• [DESCRIPTION OF THE TASK]:
Please tally the lines below that contain the string "this" and reply with that figure only.

• [MATERIAL SUPPLIED]:
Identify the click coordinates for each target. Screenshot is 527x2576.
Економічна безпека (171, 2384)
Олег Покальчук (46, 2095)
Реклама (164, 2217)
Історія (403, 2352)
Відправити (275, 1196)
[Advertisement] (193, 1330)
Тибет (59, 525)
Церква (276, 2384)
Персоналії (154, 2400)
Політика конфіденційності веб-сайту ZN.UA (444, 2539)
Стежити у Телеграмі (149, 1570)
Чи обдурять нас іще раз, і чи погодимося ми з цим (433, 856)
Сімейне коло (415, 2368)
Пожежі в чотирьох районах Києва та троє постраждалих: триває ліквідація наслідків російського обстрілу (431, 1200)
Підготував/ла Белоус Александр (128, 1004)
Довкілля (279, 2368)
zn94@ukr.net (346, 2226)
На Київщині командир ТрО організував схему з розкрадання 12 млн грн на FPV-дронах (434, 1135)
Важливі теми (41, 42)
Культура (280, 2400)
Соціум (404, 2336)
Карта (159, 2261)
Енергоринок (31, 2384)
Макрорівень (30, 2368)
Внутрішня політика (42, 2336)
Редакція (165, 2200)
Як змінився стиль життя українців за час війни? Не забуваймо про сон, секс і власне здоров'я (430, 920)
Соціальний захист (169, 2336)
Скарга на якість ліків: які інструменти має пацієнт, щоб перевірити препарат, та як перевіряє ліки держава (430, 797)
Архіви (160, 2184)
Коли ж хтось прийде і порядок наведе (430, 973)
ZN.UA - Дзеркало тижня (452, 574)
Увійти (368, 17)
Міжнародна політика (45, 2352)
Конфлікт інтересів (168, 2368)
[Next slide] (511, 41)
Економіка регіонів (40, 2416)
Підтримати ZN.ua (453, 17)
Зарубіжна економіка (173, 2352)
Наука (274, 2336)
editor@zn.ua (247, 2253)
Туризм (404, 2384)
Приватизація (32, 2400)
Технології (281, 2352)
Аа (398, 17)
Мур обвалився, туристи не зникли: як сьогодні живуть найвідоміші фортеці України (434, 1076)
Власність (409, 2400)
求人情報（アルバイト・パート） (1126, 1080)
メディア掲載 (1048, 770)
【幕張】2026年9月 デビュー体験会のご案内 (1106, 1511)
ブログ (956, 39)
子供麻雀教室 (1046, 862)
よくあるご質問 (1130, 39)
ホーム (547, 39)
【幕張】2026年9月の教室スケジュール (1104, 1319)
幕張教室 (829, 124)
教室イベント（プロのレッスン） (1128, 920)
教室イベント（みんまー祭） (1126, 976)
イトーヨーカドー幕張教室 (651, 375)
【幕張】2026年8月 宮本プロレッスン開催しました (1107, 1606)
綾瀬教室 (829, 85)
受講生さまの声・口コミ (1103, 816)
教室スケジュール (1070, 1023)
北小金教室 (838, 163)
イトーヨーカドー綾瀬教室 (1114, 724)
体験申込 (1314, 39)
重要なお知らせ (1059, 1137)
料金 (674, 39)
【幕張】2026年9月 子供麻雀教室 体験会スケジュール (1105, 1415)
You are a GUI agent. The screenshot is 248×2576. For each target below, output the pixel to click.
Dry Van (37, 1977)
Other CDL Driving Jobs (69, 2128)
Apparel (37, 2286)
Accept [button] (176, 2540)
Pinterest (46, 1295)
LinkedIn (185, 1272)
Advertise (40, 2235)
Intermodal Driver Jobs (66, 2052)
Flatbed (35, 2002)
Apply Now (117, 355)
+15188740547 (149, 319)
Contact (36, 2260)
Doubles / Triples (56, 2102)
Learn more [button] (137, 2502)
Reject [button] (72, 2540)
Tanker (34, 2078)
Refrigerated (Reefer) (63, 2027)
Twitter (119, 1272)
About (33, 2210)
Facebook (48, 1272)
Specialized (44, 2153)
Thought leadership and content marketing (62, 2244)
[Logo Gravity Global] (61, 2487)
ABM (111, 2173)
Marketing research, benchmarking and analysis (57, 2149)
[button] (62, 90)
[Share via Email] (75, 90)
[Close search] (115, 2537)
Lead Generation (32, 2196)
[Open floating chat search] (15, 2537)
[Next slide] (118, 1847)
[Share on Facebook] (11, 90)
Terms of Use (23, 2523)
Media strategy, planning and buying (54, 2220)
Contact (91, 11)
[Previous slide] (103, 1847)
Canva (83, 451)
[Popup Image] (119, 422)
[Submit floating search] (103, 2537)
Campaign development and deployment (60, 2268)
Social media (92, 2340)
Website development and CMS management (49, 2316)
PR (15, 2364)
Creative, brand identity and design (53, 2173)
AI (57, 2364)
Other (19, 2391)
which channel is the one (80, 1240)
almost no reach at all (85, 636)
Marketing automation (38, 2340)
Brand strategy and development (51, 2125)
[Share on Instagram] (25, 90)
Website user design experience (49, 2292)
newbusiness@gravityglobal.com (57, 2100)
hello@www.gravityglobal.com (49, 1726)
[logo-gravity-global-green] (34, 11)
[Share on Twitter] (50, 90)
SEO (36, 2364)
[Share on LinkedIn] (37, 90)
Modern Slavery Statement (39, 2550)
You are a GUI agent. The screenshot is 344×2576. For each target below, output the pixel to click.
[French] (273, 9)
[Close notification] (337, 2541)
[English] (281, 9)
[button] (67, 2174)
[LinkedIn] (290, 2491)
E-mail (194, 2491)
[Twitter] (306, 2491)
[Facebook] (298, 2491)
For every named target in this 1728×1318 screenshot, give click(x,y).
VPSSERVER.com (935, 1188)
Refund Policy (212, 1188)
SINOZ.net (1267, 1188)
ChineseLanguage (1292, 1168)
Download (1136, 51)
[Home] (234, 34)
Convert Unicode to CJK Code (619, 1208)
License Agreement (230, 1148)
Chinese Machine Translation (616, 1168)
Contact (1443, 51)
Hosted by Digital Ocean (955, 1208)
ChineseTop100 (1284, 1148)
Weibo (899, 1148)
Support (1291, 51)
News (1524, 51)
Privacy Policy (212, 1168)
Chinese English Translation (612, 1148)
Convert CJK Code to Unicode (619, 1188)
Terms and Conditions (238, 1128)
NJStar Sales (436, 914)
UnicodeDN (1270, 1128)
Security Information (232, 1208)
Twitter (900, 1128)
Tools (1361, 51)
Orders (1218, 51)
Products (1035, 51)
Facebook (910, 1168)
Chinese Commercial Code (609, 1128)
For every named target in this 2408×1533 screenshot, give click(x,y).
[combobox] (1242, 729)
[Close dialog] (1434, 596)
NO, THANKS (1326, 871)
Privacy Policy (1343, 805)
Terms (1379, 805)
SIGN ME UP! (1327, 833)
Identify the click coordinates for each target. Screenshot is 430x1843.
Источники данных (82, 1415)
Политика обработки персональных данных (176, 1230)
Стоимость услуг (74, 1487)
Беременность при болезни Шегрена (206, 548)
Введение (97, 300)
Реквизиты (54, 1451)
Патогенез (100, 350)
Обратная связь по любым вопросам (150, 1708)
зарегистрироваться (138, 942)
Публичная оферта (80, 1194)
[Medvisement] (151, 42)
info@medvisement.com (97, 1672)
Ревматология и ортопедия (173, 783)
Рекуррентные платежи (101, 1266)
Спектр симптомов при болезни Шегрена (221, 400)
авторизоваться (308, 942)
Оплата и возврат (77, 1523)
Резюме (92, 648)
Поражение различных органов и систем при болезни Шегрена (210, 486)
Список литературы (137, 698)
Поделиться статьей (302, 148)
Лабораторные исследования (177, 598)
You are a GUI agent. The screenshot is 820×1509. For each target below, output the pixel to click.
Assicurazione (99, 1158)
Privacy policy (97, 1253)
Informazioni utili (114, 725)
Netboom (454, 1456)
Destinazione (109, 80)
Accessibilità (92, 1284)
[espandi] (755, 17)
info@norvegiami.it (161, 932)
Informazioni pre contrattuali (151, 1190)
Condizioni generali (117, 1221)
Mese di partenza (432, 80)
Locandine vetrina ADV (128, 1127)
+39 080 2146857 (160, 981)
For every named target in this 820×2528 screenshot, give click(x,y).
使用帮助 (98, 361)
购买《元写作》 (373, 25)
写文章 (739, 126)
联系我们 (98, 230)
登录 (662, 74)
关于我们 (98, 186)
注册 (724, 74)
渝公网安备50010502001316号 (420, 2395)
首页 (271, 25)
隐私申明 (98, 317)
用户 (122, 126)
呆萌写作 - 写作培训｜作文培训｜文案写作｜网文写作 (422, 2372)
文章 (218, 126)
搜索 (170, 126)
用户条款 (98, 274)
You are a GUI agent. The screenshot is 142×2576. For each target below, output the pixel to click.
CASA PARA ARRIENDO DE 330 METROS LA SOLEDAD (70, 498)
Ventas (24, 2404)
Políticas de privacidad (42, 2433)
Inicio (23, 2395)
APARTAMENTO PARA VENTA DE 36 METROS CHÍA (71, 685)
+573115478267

• [OUTPUT BELOW]:
3